Bloom’s celebrity in the years following the publication of the book was double-edged. Fame and wealth were accompanied by countless verbal attacks by academicians who labeled his views of education ultraconservative and elitist. In doing so they overlooked contrary evidence. For example, although he appeared antifeminist, he wrote, “I am not arguing here that the old family arrangements were good or that we should or could go back to them. I am only insisting that we not cloud our vision to such an extent that we believe that there are viable substitutes for them just because we want or need them.” In 1996, with Bloom’s thoughts still goading academicians, The Opening of the American Mind, by Lawrence W. Levine, was published as a counterpoint to Bloom’s book.

Bloom went on to publish Giants and Dwarfs (1990), a collection of essays written from 1960 to 1990, but it did not add luster to his reputation. Love and Friendship, his final book, was published posthumously in 1993.

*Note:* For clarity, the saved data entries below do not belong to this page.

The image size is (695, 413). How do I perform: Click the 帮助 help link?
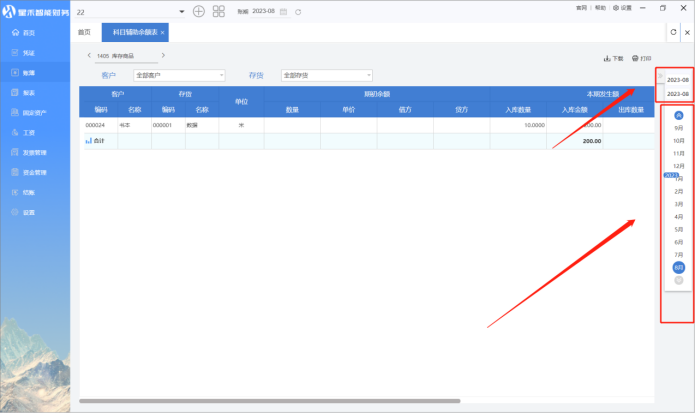600,7
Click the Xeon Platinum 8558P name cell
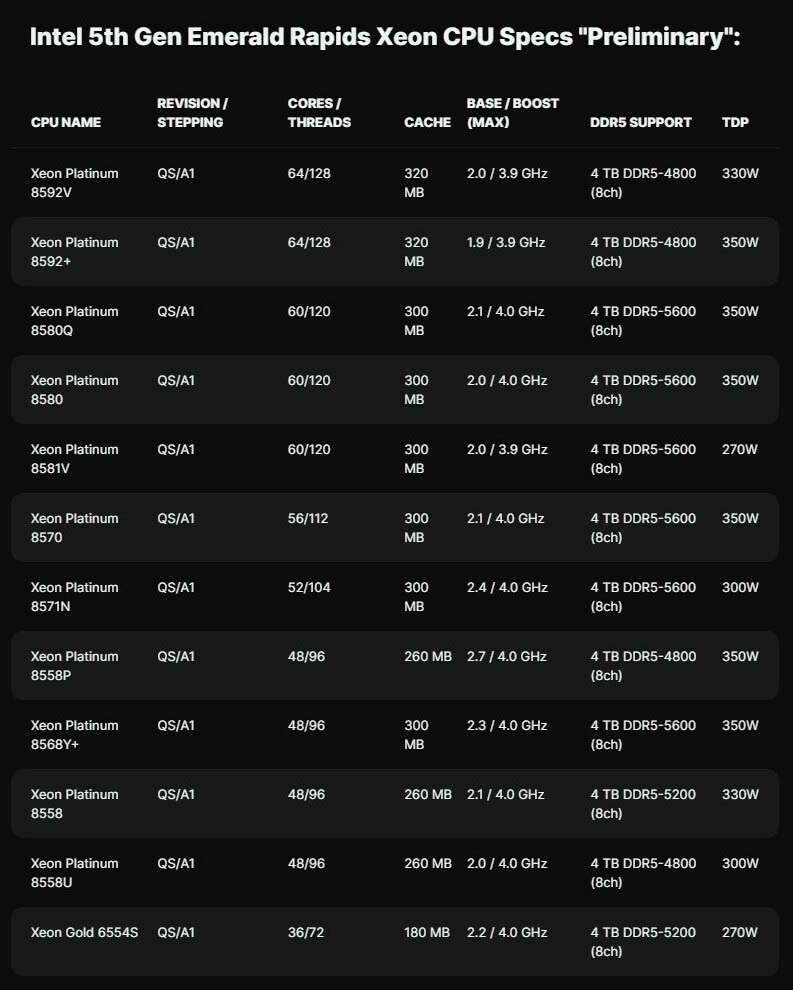Viewport: 793px width, 990px height. point(75,665)
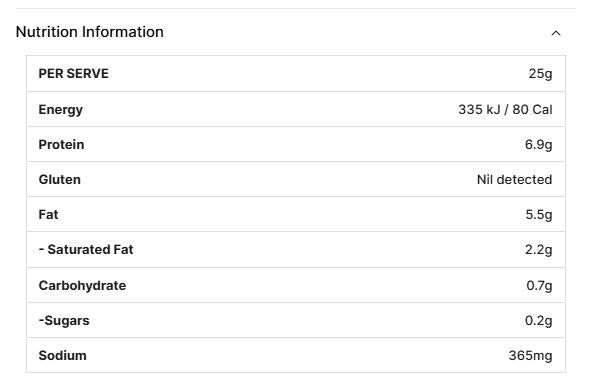The image size is (606, 382).
Task: Click the 6.9g protein value
Action: [538, 145]
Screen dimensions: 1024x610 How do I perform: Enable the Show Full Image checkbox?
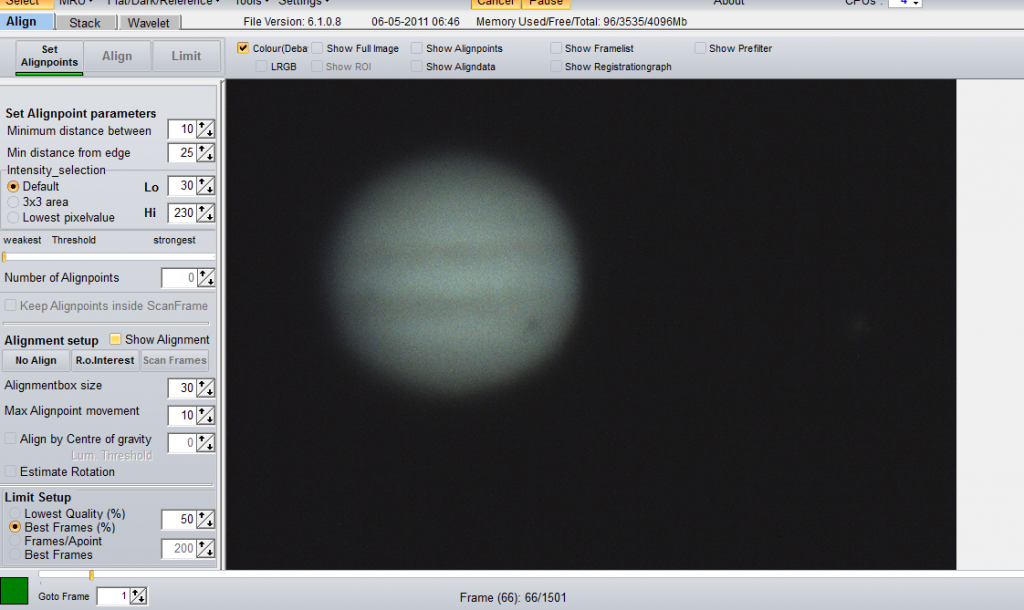click(x=316, y=47)
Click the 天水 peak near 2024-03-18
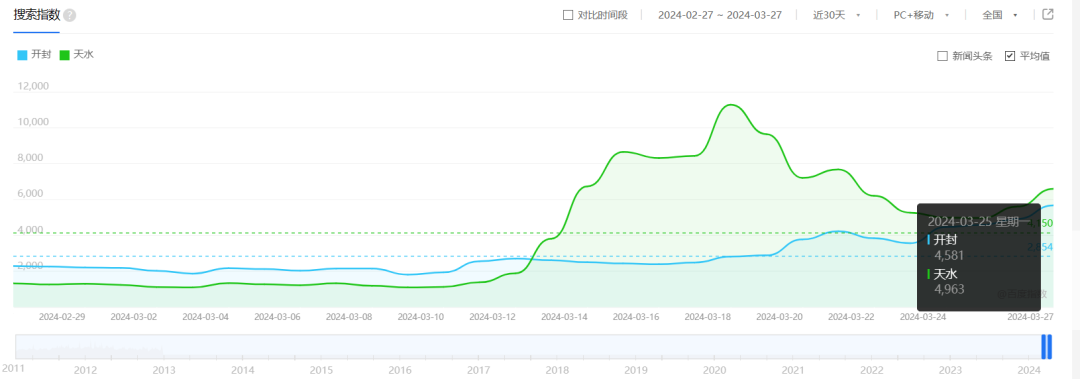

During his career, Bloom accumulated many honors and awards, including the Clark Distinguished Teaching Award at Cornell University (1968), a Guggenheim Fellowship (1978–1979), and the Prix Jean-Jacques Rousseau (1987), granted by the City of Geneva. In 1992 he was named the University of Chicago’s first John U. Nef Distinguished Service Professor.

Bloom dedicated his life to his teaching and writing. A tall, balding man, he tended to stutter when he was excited. He was a bachelor and lived a very private life. He was almost constantly engaged in conversation with his friends and students, both in person and on the telephone. He had a passionate interest in classical music and had an enormous collection of classical compact discs. The publication in 2000 of the novel Ravelstein, by Saul Bellow, created a stir as the title character is undeniably a thinly veiled portrait of Bloom. Bellow received negative press for betraying his friend by revealing deeply personal traits.

Bloom’s death at the University of Chicago’s Bernard Mitchell Hospital was attributed by university officials to peptic ulcer bleeding complicated by liver failure (although statements were made about the cause of death being AIDS-related complications). He was survived by his mother, his stepfather, and his sister. He is buried in his family’s plot in Philadelphia, Pennsylvania.

By writing The Closing of the American Mind, Allan Bloom provoked educators to examine seriously the state of higher education in the United States. Although his detractors were vociferous, Bloom also garnered many accolades for his unpopular stance, and some colleges reestablished core curricula. More than a decade after its publication the book continued to serve as a reference point for serious debate.

There is no biography of Bloom. His curriculum vitae is available at the John M. Olin Center at the University of Chicago. Bloom makes several personal comments in The Closing of the American Mind. Numerous reviews of the book have appeared, and scholars have made many references to it, but none reveal anything about Bloom’s personal life. On the significance of Bloom’s work see (in addition to the New York Times reviews cited above) a review by Frank Kermode in the New York Times (27 Oct. 1996) of The Opening of the American Mind: Canons, Culture and History (1996), by Lawrence W. Levine; “The University Is Not the U.S. Army: A Conversation with Lawrence W. Levine,” in Humanities 18, no. 1 (Jan.-Feb. 1997): 4–9; and “The Closing of the American Mind, Revisited,” by S. J. D. Green, in the Antioch Review 56, no. 1 (winter 1998): 26–36. D. T. Max, “With Friends Like Bellow,” in the New York Times Magazine (16 Apr. 2000), offers a glimpse into Bloom’s friendship with Saul Bellow. An obituary is in the New York Times (8 Oct. 1992). For the present essay Nathan Tarcov, director of the John M. Olin Center, provided family information through personal correspondence.